The Civic of the Sun
Although it wasn’t quite a convertible, the boldly styled Civic Del Sol arrived in the ’90s for those who wanted a less stodgy compact car than the sedan body style most opted for. The Del Sol, which was called the Civic Del Sol in the U.S. before Honda dropped “Civic” from its name, had a removable top, an Si version, and more interesting styling than you might expect from a small car.
The Mugen Si
Imagine, a Civic with a $30,000-plus price tag! Well, the sublime Civic Type R—a 2018 Automobile All-Star—isn’t the first high-performance and high-dollar model from Honda.
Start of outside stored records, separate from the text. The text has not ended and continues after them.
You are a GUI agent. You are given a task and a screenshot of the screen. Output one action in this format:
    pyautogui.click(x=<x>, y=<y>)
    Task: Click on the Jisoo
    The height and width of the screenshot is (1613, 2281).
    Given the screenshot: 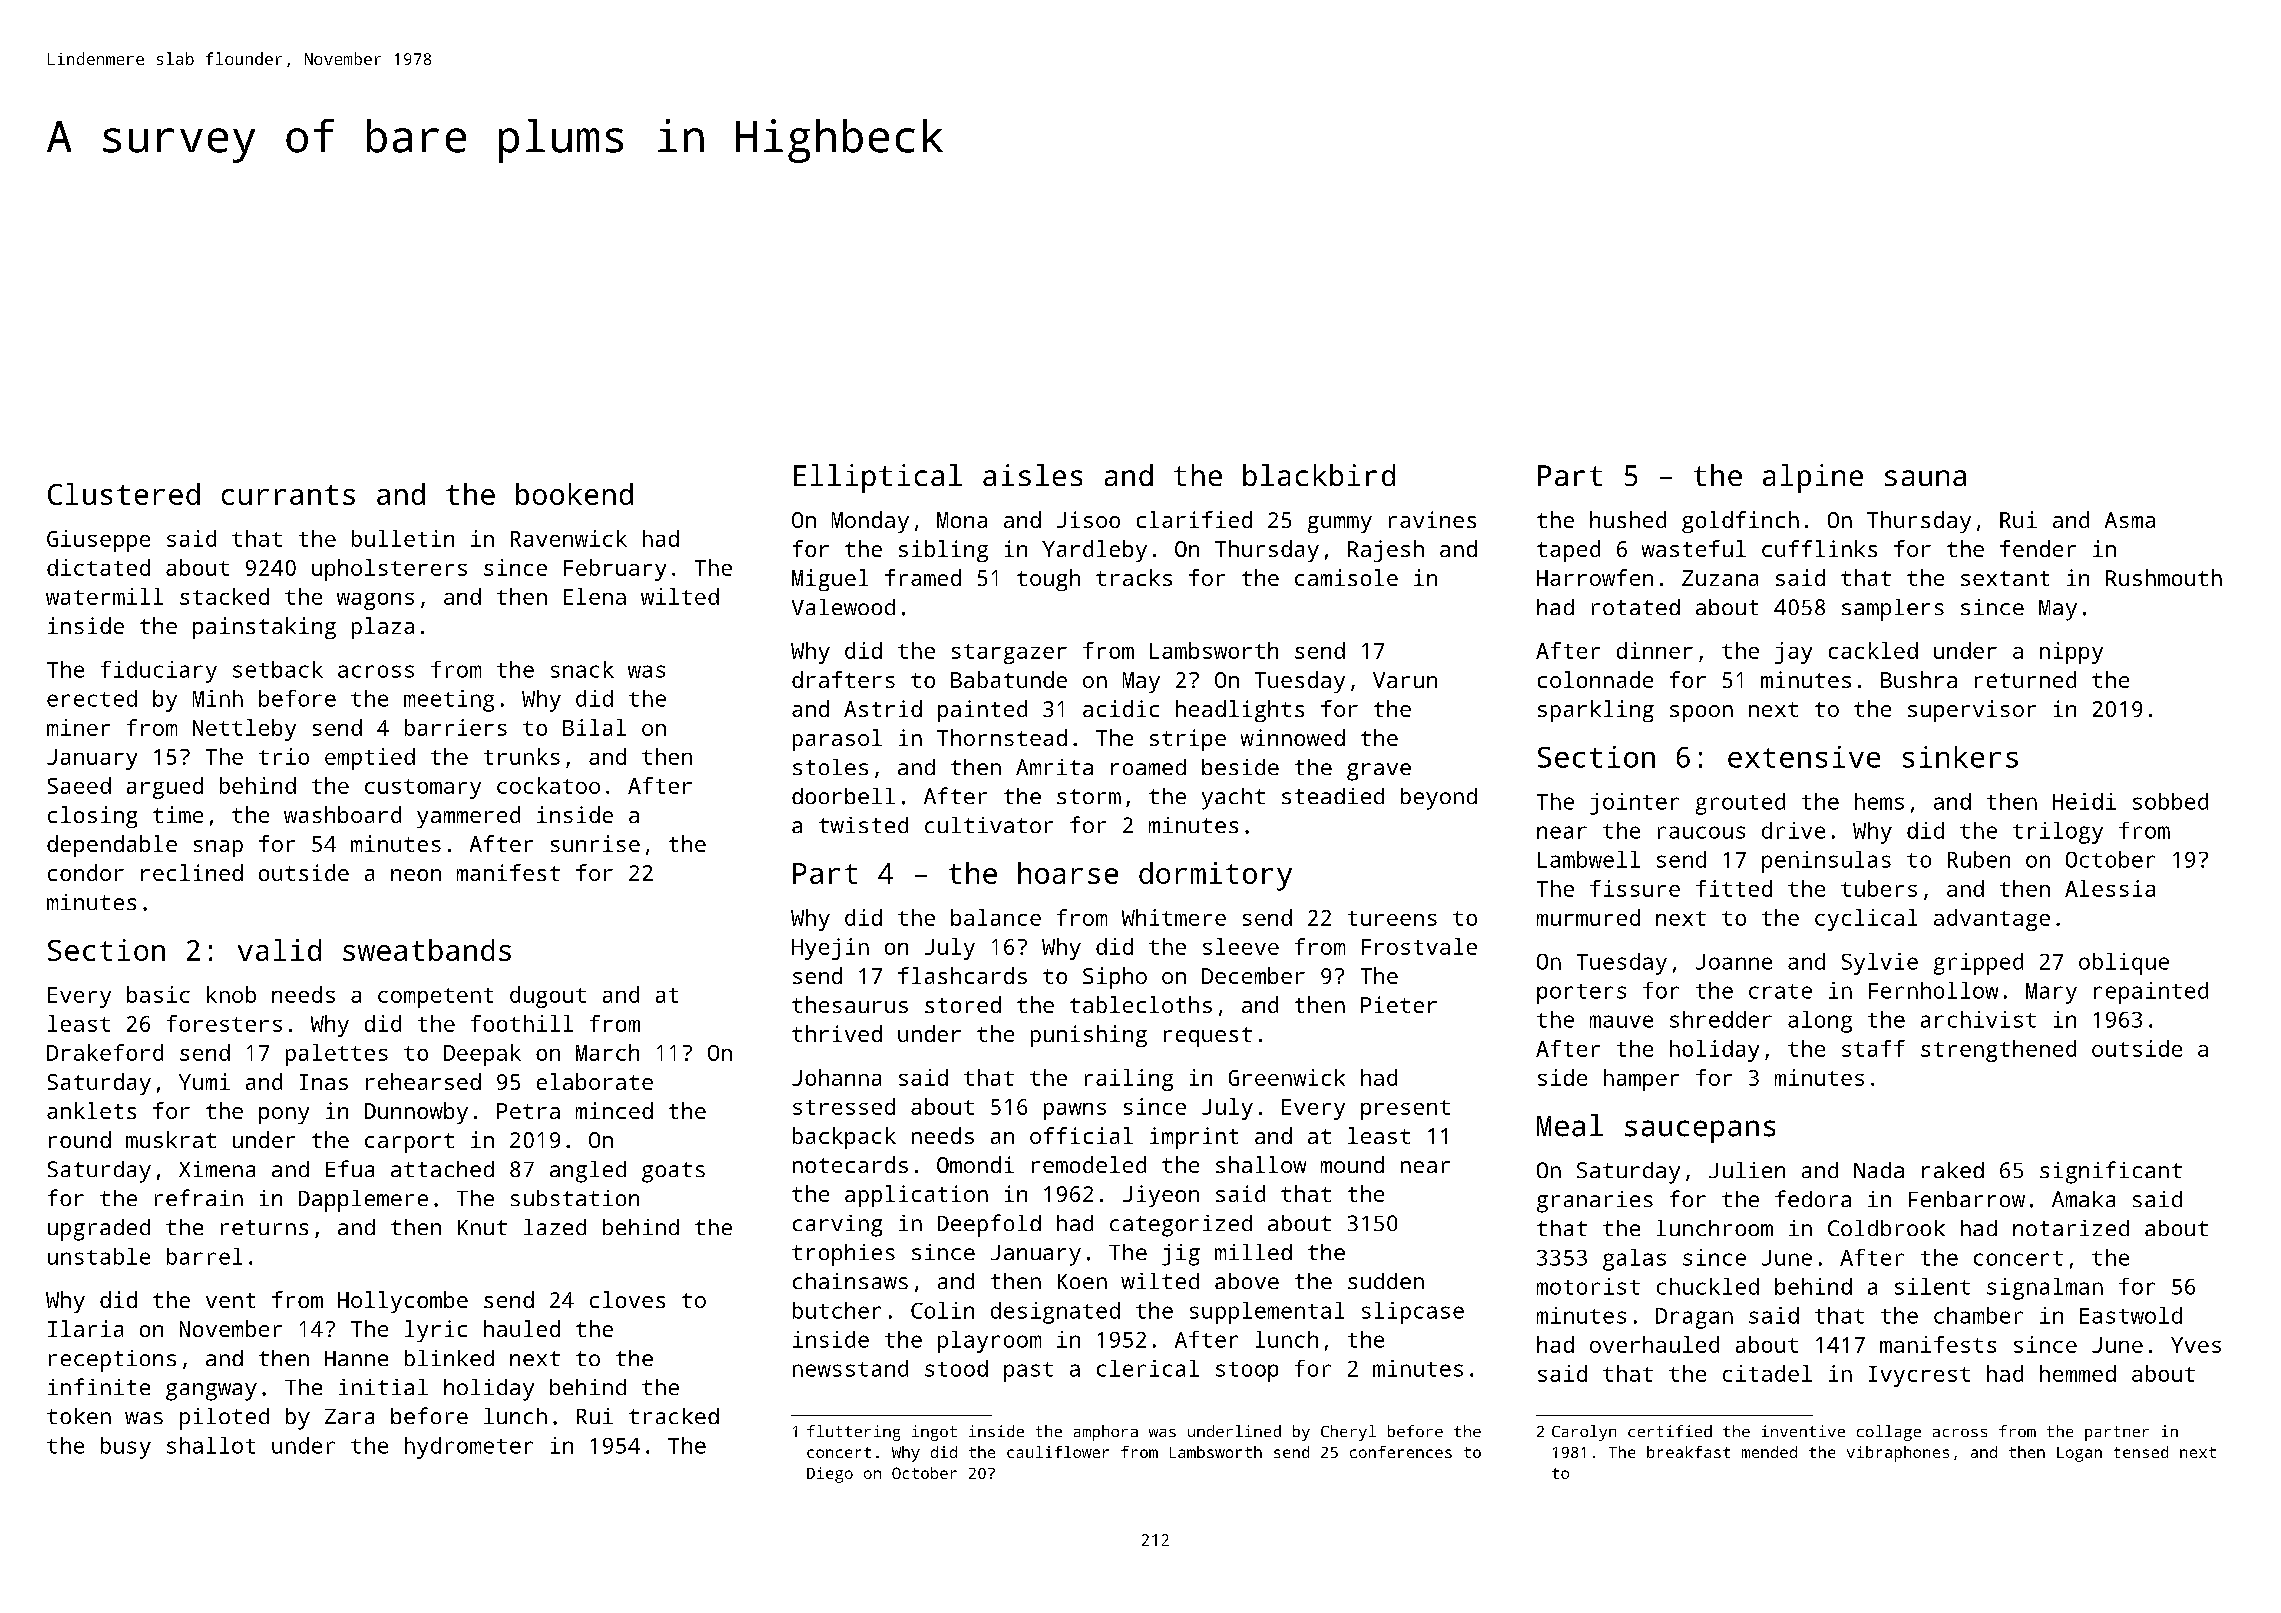 What is the action you would take?
    pyautogui.click(x=1088, y=519)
For the 2008 model year, Honda offered the 1,000-unit Mugen Si in the U.S. Power remained at 197 horsepower from a 2.0-liter naturally aspirated inline-four mated to a six-speed manual, but compared to a stock Civic Si, the car was lowered 0.6 inch, rolled on forged 18-inch wheels with stickier tires, used an upgraded exhaust system, and, like today’s Civic Type R, it wore an obnoxious rear wing. Put it all together, and you get impressive results.
The Natural-Gas Ones
More than once, Honda has also offered a natural-gas-version Civic. Reading a 10-year-old press release on the Civic GX, it’s striking how many parallels there are to today’s affordable electric cars. Honda touts the Civic GX’s average driving range of more than 220 miles and mentions a $4,000 federal tax credit. At one time, natural-gas Civics were also eligible for single-occupancy carpool-lane access in California, but buyers in all 50 states would have to stomach a much higher price than for normal compact sedans. Honda first offered a natural-gas Civic in 1998.
True, the 2019 Honda Civic is available as a coupe, sedan, and four-door hatchback, but the Civic badge used to be affixed to small two-door hatchbacks, too. Across multiple generations and in normal and Si forms, the two-door Civic hatch first arrived in the 1970s and remained in the lineup until the eighth-generation Civic dropped the body style.